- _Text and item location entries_
- - - -

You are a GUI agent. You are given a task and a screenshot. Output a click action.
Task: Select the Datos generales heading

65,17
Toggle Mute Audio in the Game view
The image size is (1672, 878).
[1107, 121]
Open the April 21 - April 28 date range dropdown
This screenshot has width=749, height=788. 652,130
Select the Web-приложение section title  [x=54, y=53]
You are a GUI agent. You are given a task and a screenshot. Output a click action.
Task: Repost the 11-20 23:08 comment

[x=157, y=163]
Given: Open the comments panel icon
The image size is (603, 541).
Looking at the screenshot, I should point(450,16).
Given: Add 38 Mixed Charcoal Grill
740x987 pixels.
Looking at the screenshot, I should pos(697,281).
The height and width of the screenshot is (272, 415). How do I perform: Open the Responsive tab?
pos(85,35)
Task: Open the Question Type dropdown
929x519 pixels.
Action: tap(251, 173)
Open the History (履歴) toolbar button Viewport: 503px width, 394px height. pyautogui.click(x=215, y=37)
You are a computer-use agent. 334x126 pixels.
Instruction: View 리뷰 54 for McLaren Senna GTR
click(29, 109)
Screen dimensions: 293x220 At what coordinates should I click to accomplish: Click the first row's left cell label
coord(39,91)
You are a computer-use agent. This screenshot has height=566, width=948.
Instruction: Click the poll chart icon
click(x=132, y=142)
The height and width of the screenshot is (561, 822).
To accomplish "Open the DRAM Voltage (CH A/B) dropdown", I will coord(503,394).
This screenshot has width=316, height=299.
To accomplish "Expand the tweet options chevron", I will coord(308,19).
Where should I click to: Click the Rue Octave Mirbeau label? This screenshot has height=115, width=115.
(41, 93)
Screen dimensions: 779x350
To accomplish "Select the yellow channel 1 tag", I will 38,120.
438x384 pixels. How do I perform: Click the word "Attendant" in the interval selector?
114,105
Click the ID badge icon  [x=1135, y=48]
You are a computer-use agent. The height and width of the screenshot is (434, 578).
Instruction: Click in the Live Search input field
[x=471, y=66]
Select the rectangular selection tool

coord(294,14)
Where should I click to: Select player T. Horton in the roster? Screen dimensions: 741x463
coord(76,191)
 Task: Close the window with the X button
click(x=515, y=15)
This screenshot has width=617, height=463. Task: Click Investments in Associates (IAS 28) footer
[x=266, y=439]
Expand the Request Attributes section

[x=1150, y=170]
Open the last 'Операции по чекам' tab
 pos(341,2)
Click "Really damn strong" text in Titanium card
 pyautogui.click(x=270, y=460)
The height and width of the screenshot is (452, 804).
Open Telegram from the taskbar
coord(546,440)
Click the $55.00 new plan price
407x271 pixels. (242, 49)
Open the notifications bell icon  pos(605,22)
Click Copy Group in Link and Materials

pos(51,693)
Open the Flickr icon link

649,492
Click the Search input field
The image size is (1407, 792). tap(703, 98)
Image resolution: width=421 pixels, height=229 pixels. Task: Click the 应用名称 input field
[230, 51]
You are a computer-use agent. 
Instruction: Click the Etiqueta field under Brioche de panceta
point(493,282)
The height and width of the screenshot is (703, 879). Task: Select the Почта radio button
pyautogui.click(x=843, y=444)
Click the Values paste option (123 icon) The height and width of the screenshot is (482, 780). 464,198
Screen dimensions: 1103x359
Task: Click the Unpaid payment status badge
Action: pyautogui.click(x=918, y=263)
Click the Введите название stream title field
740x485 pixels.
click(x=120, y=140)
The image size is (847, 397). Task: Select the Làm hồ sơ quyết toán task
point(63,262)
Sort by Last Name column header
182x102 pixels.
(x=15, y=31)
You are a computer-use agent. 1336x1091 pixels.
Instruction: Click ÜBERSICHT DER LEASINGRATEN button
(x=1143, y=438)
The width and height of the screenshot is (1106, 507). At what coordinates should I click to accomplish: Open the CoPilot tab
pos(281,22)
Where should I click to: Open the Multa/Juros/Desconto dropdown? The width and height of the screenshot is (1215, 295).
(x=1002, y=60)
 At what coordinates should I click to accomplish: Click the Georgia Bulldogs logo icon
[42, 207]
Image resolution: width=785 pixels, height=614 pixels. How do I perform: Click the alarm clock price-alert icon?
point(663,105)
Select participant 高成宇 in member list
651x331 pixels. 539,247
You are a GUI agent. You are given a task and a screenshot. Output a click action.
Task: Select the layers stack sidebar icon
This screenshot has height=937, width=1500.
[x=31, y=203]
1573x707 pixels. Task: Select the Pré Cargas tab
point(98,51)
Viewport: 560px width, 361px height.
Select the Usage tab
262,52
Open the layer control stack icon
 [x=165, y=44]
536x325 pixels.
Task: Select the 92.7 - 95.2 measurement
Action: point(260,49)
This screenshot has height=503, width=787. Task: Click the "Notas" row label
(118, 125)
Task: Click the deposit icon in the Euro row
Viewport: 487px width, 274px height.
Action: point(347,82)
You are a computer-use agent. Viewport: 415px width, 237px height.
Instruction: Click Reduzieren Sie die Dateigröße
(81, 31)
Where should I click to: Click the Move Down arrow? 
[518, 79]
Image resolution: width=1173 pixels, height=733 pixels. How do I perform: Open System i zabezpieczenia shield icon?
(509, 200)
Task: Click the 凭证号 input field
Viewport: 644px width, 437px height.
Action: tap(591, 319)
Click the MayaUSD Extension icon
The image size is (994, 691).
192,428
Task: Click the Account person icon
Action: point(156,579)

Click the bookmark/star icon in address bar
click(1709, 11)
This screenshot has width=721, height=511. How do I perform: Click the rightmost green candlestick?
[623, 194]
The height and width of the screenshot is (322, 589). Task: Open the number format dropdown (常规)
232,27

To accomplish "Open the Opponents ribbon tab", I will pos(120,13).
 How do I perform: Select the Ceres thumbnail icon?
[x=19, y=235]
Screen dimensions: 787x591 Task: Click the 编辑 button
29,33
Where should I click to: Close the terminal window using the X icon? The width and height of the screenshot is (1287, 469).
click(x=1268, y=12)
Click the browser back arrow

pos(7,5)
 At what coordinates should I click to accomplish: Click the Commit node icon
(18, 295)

- - - -

Please tally the lines in the listing above that contain the string "price", and give only that number.

2